Hidden Markov Inference Framework for Error Propagation Mitigation in Modular Digital Twins
DOI:
https://doi.org/10.31224/6423Keywords:
Digital twin, error propagation, stochastic modeling, fault propagationAbstract
In this article, we propose a Hidden Markov inference framework for residual modeling and mitigation in modular digital twins. We first fit a Gaussian Hidden Markov Model (HMM) to the residual sequence to infer latent error regimes, estimate regime transition probabilities, and compute smoothed posterior probabilities of regime occupancy over time. We then apply the Hungarian algorithm to establish a one‐to‐one mapping between the learned HMM states and meaningful ground‐truth regimes.

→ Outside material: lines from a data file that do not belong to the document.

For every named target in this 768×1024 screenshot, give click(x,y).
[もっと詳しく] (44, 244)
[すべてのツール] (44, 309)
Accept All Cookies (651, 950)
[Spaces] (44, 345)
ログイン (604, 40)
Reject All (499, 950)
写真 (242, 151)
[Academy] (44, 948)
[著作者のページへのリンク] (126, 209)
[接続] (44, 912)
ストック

To illustrate how the framework works, we model the physical asset using a higher‐fidelity physics simulator and the digital twin using lightweight ARX surrogates across a six‐module pipeline. The results on this illustrative example show that the HMM reliably detects regime changes, provides interpretable regime posteriors, and enables state‐dependent bias corrections and targeted intervention that reduce surrogate prediction error relative to an uncorrected baseline. Although demonstrated on a toy example, the proposed framework provides insight into hidden error dynamics, regime transitions, and targeted error mitigation in modular, black‐box digital twins.